[Supplied material — start]

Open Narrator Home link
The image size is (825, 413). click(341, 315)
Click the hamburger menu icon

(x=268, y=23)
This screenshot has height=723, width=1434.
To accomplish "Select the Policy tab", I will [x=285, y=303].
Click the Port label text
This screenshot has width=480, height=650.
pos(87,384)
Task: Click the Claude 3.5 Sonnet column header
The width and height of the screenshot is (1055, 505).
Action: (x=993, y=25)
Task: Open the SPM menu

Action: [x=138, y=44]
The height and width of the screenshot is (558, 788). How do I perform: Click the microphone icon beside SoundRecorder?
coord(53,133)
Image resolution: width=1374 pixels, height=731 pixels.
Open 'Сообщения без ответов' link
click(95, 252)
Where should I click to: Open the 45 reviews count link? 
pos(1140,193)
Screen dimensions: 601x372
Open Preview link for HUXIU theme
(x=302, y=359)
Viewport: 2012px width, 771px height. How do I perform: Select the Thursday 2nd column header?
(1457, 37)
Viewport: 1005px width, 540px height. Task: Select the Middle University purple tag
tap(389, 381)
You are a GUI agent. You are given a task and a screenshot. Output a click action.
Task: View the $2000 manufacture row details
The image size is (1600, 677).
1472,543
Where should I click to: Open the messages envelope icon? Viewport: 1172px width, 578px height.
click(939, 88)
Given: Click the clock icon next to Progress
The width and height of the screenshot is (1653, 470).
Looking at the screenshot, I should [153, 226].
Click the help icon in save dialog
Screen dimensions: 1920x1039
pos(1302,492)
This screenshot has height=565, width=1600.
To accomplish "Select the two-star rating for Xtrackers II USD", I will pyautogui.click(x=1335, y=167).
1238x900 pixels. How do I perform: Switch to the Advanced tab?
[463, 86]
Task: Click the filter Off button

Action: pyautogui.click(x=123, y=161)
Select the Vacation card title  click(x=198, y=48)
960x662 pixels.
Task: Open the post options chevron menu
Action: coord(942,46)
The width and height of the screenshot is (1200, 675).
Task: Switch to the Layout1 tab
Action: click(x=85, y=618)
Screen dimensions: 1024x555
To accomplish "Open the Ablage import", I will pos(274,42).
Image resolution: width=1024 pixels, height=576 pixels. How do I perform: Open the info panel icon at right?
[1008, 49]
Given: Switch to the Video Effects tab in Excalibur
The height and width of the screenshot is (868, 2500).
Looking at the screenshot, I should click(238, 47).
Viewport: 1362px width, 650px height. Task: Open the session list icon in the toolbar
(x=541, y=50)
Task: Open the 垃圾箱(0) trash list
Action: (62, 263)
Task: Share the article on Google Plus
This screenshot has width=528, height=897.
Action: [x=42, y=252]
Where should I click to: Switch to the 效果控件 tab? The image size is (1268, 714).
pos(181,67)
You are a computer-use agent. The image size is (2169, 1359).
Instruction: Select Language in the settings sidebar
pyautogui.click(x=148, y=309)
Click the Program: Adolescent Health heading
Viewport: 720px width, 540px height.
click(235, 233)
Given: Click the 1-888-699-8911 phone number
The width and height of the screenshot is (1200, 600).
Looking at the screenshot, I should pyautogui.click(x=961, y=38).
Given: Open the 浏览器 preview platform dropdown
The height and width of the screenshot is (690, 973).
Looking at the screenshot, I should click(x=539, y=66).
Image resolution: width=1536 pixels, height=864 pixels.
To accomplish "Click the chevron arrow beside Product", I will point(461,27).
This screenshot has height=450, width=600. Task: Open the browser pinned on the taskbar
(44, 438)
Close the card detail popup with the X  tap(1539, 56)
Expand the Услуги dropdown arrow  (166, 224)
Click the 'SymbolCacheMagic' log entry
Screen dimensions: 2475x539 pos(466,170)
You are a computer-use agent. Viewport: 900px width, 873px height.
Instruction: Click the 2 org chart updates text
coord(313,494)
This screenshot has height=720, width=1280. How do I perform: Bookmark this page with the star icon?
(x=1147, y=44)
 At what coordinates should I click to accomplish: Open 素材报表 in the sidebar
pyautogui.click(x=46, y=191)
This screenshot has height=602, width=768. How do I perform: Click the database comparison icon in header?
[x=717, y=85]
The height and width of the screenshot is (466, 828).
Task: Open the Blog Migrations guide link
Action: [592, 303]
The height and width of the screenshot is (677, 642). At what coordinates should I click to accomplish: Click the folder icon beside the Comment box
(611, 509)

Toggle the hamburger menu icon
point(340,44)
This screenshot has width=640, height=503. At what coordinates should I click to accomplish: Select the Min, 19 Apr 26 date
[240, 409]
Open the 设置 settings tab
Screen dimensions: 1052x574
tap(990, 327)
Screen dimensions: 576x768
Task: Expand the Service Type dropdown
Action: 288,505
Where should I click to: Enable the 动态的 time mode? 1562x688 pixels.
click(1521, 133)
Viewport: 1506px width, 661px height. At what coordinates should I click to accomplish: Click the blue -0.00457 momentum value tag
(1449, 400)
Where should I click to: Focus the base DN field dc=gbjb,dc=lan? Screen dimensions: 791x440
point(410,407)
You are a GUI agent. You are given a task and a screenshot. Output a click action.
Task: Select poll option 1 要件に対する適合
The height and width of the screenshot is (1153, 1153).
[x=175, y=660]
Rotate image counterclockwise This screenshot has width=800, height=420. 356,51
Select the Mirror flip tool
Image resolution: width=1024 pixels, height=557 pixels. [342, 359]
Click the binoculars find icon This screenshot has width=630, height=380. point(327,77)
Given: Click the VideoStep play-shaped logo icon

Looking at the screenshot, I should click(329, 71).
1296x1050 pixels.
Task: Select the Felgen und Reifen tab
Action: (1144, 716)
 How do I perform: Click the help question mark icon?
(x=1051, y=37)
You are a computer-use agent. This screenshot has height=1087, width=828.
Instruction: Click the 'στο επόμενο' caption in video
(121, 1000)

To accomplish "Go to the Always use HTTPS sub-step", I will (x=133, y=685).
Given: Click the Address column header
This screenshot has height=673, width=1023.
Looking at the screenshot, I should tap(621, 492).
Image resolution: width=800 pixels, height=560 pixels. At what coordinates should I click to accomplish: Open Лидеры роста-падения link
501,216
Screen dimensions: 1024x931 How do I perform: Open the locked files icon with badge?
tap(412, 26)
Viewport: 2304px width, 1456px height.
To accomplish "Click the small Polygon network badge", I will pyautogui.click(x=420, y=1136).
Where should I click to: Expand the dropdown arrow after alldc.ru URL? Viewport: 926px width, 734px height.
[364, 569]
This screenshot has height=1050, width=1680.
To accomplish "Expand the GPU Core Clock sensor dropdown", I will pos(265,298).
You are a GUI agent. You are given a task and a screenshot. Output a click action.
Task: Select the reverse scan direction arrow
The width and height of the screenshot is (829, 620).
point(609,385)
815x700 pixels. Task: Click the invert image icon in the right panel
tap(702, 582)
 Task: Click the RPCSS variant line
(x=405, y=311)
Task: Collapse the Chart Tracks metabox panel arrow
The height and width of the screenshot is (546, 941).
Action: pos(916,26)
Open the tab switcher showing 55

[Supplied material — finish]

**What is required:** Beginning with the line that has "Given: Click the VideoStep" and ending with the line that has "Given: Click the Address column header", set down the lines above exactly and include no others.

**Task output:**
Given: Click the VideoStep play-shaped logo icon

Looking at the screenshot, I should click(329, 71).
1296x1050 pixels.
Task: Select the Felgen und Reifen tab
Action: (1144, 716)
 How do I perform: Click the help question mark icon?
(x=1051, y=37)
You are a computer-use agent. This screenshot has height=1087, width=828.
Instruction: Click the 'στο επόμενο' caption in video
(121, 1000)

To accomplish "Go to the Always use HTTPS sub-step", I will (x=133, y=685).
Given: Click the Address column header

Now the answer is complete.